BrewDog’s Dogma has some intense flavors, ever shifting. In the label’s words it’s a “conspiracy of transcontinental ingredients” which includes guarana, California poppy, kola nut and Scottish heather honey.

The first time I had this beer it was called Speedball.  There was the ridiculous controversy, created by the Portman Group, around the name which refers to a drug cocktail of cocaine and heroin.  I didn’t especially like the beer– dominated as it was by a sharp, mineral tang.   Speedball has a new name (It’s now sold in the UK under its original US name, Dogma) and there’s an extra .7% (originally 7.1 now 7.8%) alcohol just to make things interesting.

I’m not a big fan of honey beers but there is no cloying here– all that’s left of the honey is an earthy tinge and the heather of course.  I can taste that clearly, and it’s the most loveable note. The flower is quite present in the nose and there is a sour, bread-crust finish.  There are elements in this beer I can’t taste- like the poppy seed.  I can summon the kola nut if I try but it is mixed up with the malt.  Having never had guarana, I couldn’t tell you if I’m tasting it. There is a profound bitterness at the back of this beer that isn’t hops.  Maybe that’s the fruit?

Is this beer caffienated? It may very well be– as I near the halfway point I feel vaguely irritable, as if I’ve had too much coffee.  I’ve never had an energy drink; I’m a downer girl at heart.

Have you ever driven through a field of California poppies?  (Of course you were driving, it’s LA.)– there’s nothing Flanders Fields about it– no brave larks or torch passed.  It’s amnesiac Cali where everything is 15 minutes away and a few years old.  The poppy sea dazzles the sun.

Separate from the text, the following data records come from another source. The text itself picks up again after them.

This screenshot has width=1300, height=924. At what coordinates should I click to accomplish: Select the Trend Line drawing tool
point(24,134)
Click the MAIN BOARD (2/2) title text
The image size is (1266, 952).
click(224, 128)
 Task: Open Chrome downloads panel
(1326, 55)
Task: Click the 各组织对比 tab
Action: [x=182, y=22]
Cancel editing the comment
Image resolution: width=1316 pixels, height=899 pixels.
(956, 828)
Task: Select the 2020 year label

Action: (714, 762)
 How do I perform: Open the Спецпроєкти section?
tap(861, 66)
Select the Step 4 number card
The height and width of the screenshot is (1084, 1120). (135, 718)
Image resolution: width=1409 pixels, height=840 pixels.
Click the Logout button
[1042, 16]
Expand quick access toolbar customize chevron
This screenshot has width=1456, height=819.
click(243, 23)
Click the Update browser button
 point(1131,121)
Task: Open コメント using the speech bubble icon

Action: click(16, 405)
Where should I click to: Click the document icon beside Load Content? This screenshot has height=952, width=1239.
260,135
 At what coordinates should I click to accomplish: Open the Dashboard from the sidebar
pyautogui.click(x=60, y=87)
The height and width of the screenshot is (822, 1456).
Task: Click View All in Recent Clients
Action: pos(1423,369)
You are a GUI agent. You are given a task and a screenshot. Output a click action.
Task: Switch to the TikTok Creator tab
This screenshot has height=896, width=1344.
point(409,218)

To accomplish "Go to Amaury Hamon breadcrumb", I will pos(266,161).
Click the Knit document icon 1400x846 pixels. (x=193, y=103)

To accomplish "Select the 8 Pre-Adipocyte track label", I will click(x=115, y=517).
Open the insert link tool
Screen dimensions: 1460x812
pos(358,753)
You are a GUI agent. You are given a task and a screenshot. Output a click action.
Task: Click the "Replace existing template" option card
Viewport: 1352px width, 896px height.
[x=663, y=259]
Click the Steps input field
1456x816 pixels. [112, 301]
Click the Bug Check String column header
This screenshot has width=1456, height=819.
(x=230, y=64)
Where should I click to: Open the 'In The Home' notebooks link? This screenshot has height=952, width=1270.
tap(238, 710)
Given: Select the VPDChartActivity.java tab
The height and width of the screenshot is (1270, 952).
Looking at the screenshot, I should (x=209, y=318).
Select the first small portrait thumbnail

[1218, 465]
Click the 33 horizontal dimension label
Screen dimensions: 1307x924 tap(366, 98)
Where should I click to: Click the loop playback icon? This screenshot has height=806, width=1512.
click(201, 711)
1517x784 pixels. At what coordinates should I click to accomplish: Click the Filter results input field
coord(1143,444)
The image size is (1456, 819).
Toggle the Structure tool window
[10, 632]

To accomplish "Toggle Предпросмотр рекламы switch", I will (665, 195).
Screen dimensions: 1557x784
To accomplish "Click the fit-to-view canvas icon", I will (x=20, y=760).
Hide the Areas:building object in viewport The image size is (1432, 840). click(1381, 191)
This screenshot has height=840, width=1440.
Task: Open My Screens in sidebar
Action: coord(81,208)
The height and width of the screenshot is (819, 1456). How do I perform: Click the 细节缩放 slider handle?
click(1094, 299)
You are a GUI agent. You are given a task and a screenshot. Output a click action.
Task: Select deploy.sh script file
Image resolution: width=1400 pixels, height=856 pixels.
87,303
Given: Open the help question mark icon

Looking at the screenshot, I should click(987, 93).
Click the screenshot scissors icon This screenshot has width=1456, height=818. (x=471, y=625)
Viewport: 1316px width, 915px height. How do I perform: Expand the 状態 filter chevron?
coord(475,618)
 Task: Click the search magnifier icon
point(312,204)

Have you ever taken a little coach through a narrow country road cutting through a moor furred with heather, and the fog rolls in so that you see nothing for a moment? You might as well be in a cloud in the sky if it weren’t for the sheep ambling from the tarmac.

Eventually you have to choose between the two and you do, forever after feeling a bit of impatience with in-between things.  Dogma is a limbo beer, too close to home. Though as long as it’s a quid at Sainsbury’s, I’ll be drinking it.

A field of Scottish heather

A field of Scottish heather

11 Responses

  1. A quid!? I paid three kidneys and a nut in Denmark and felt I got good value.

    • I know! I go in there every couple of days to stock up– I don’t know if there’s been some mistake or what? They were also selling Hardcore IPA for a pound. I bought all I could carry.

    • Where did you get the third kidney?

      • Just behind the small intestine.

        • Beer blogger by day, harvester of mutant organs by night.

          • Also available for children’s parties.

  2. Guarana is caffeinated — about twice as much as coffee beans! You may not be tasting it but you’re feeling it!

    • Hey Carolee! That’s what I was thinking! Have you ever tasted guarana? Is it very tart and almost like lingen berries or something?

      • I have tasted tea made with guarana powder in it. I think it was one of those herbal experiments from college, so it’s been a while — and at the time I didn’t realize that I might as well have brewed some black tea for the same effect. But I remember the guarana tea had a very tart flavor, dry, turning to bitter that stuck in the back of my throat. I think I’d much rather try this poppy/honey beer — it sounds a lot tastier!

        • Maybe it was the guarana then– there was a very strange bitterness that, as you say, stuck in the back of the throat. The beer was tasty but not their best!

  3. Also available for children’s parties.
    Sorry… forgot to say great post – can’t wait to read your next one!